El tesoro de Cristo

Muchos esperaban que Jesús instaurara un reino de carácter temporal después de vencer el poder romano, y ellos tendrían un puesto privilegiado cuando llegara el momento. En el Evangelio de la Misa de hoy (Lucas 19, 11-28), Jesús corrige ese error con una parábola: Un
personaje ilustre marcha a un país lejano y deja la administración de su territorio a diez hombres, y les da diez minas -unos 35 gramos de oro cada una-, con la orden: Negociad hasta mi vuelta.

Y ésto es lo que sigue haciendo la Iglesia desde Pentecostés, donde recibió el inmenso Don del Espíritu Santo y con Él, enviado por Cristo, la infalible palabra de Dios, la fuerza de los sacramentos. Nos toca a cada cristiano hacer rendir el tesoro de gracias que el Señor deposita en nuestras manos: procurar con empeño que Él esté en todas las realidades humanas. Sólo en Él encuentra sentido nuestro quehacer aquí en la tierra. La Iglesia entera y cada cristiano, es depositaria del tesoro de Cristo: crece la santidad de Dios en el mundo cuando cada uno luchamos por ser fieles a nuestros deberes, a los compromisos que, como ciudadanos, como cristianos, hemos contraído.

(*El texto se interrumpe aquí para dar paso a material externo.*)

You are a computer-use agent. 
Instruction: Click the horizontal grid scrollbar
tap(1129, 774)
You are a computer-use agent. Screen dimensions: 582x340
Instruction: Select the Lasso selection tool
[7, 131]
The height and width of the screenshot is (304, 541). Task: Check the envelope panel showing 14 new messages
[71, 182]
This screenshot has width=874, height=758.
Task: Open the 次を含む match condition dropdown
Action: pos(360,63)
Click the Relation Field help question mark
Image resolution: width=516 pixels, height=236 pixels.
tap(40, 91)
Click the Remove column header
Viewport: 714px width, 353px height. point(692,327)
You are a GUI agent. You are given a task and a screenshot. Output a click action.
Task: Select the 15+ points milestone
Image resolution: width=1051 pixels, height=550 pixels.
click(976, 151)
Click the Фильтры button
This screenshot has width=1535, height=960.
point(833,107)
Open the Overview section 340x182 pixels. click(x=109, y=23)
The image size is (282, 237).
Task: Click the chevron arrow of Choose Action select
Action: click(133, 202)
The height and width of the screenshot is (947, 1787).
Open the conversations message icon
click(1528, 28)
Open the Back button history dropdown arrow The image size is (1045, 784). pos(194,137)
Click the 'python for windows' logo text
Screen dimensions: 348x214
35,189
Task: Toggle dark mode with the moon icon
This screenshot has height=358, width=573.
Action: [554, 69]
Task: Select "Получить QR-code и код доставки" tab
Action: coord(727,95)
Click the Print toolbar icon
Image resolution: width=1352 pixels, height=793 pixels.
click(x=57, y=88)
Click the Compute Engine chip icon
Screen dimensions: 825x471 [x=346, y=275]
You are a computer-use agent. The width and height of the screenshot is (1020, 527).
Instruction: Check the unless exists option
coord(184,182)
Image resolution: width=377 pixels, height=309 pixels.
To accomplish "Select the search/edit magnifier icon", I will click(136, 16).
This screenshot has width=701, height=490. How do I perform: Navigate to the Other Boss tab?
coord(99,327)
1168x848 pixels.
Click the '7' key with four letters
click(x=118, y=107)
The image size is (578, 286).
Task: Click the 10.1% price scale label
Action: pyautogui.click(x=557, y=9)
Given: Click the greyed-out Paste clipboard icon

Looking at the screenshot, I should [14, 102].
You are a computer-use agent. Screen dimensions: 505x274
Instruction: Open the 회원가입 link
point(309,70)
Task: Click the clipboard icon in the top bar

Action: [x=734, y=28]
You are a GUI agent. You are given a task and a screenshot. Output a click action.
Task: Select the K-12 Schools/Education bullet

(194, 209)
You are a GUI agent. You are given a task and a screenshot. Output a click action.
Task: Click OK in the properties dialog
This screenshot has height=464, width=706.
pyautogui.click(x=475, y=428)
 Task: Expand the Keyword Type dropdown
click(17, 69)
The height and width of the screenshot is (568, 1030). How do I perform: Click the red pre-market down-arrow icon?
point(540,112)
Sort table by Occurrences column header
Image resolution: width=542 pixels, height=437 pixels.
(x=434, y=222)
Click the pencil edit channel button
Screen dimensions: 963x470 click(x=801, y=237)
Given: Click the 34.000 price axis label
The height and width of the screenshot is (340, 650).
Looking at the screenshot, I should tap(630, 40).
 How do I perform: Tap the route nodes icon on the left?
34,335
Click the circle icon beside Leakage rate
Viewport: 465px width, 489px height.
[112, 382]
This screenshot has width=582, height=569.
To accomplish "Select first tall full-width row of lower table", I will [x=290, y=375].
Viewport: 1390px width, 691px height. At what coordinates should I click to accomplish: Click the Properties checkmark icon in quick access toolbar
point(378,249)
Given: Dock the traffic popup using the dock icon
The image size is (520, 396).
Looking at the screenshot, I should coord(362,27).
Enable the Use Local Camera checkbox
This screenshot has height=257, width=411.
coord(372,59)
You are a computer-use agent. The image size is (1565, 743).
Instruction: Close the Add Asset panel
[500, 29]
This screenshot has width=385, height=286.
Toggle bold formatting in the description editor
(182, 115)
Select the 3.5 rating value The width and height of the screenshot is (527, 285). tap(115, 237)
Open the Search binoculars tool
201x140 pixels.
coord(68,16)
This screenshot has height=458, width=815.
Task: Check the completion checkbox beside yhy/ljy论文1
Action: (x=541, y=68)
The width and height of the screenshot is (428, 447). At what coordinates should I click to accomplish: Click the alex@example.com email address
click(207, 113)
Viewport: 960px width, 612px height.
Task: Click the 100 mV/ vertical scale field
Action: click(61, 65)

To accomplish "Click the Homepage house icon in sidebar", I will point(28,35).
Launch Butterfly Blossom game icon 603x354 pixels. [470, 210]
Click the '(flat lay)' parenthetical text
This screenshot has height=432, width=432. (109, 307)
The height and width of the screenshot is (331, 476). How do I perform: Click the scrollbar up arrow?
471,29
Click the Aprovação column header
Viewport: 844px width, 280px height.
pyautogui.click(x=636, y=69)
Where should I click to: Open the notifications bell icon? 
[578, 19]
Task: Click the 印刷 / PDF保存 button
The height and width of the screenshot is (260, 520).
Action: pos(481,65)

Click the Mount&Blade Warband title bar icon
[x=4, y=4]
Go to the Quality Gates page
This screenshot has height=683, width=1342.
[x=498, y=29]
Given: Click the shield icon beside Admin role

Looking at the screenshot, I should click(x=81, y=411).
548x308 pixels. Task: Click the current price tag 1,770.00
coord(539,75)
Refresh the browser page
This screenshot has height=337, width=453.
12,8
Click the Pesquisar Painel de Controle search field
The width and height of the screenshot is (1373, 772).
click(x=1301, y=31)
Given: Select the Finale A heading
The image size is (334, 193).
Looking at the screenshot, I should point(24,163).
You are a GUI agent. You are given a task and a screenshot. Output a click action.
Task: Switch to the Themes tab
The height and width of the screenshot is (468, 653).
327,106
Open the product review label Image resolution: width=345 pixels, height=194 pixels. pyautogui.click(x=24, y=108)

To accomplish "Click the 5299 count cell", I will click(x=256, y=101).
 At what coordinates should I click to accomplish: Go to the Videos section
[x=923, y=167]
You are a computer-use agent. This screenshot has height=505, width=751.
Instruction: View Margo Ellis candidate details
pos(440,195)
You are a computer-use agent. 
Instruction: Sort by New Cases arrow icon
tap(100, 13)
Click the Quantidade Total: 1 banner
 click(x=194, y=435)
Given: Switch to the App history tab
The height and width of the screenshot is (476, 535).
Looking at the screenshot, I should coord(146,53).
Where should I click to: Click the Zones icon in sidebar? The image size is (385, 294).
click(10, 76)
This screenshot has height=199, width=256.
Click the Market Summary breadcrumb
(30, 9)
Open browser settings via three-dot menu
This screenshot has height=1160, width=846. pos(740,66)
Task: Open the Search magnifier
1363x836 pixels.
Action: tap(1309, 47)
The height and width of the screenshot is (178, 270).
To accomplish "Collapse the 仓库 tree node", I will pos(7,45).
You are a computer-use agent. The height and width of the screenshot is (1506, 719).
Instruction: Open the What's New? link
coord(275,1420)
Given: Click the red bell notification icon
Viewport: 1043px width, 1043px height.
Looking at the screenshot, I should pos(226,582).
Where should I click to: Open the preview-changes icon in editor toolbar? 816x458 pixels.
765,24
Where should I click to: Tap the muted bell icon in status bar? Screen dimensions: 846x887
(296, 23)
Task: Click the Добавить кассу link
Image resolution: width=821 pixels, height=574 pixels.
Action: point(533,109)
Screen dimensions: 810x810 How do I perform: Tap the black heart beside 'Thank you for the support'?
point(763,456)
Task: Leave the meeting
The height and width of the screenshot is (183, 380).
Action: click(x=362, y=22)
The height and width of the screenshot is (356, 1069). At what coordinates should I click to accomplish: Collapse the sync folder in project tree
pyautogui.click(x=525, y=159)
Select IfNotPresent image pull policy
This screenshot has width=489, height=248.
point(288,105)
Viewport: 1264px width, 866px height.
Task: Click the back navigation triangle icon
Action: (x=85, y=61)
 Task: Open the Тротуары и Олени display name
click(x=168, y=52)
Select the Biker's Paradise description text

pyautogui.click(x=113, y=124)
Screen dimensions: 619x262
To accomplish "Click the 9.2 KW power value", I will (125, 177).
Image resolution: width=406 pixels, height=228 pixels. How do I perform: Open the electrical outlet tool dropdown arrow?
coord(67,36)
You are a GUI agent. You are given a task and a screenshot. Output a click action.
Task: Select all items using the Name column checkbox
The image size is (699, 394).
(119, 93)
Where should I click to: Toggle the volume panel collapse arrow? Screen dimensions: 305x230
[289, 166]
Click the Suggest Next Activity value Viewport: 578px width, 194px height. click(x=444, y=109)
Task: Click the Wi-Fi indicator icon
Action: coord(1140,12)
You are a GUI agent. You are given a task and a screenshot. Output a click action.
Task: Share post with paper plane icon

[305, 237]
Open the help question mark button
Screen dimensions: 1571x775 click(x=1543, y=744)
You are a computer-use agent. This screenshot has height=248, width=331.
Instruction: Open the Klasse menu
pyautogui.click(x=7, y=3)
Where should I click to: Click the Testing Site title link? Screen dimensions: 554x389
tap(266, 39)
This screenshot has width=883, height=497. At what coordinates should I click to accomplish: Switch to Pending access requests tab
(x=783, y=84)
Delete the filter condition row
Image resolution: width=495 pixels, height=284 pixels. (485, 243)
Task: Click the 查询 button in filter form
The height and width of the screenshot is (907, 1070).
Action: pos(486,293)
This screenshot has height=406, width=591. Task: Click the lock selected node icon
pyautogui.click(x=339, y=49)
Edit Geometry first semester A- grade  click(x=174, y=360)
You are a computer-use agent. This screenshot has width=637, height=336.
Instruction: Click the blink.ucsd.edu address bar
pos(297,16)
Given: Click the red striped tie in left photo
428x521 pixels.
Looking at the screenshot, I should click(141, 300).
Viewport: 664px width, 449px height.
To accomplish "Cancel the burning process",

Jesús veía en los ojos de muchos fariseos un odio creciente y el rechazo más completo. ¡Qué duro debió ser para el Maestro aquel rechazo tan frontal, que alcanzará su punto culminante en la Pasión, poco tiempo mas tarde! En la actualidad sucede lo mismo. En la literatura, en el arte, en la ciencia, en las familias, parece oírse el grito: ¡No queremos que éste reine sobre nosotros!

En el mundo hay millones de hombres que se encaran con Jesucristo o, mejor dicho, con Su sombra, porque no lo conocen, ni han visto la belleza de su rostro, ni saben la maravilla de su doctrina. Nosotros serviremos a Nuestro Señor como a nuestro Rey, como el Salvador de la Humanidad entera y de cada uno de nosotros. ¡Serviam, te serviré, Señor! Le decimos en la intimidad de nuestro corazón.

Al cabo de un tiempo volvió aquel personaje ilustre: entonces,recompensó espléndidamente a aquellos siervos que se afanaron por hacer rendir lo que recibieron, y castigó duramente a quienes en su ausencia lo rechazaron, y al administrador que malgastó el tiempo y no hizo rendir la mina que había recibido. "Nunca os pesará haberle amado", solía repetir San Agustín.

El Señor es buen pagador, ya en esta vida, cuando somos fieles. ¡Que será en el Cielo! Ahora nos toca extender este reino de Cristo en el medio en el que nos movemos, especialmente con aquellos que tenemos encomendados.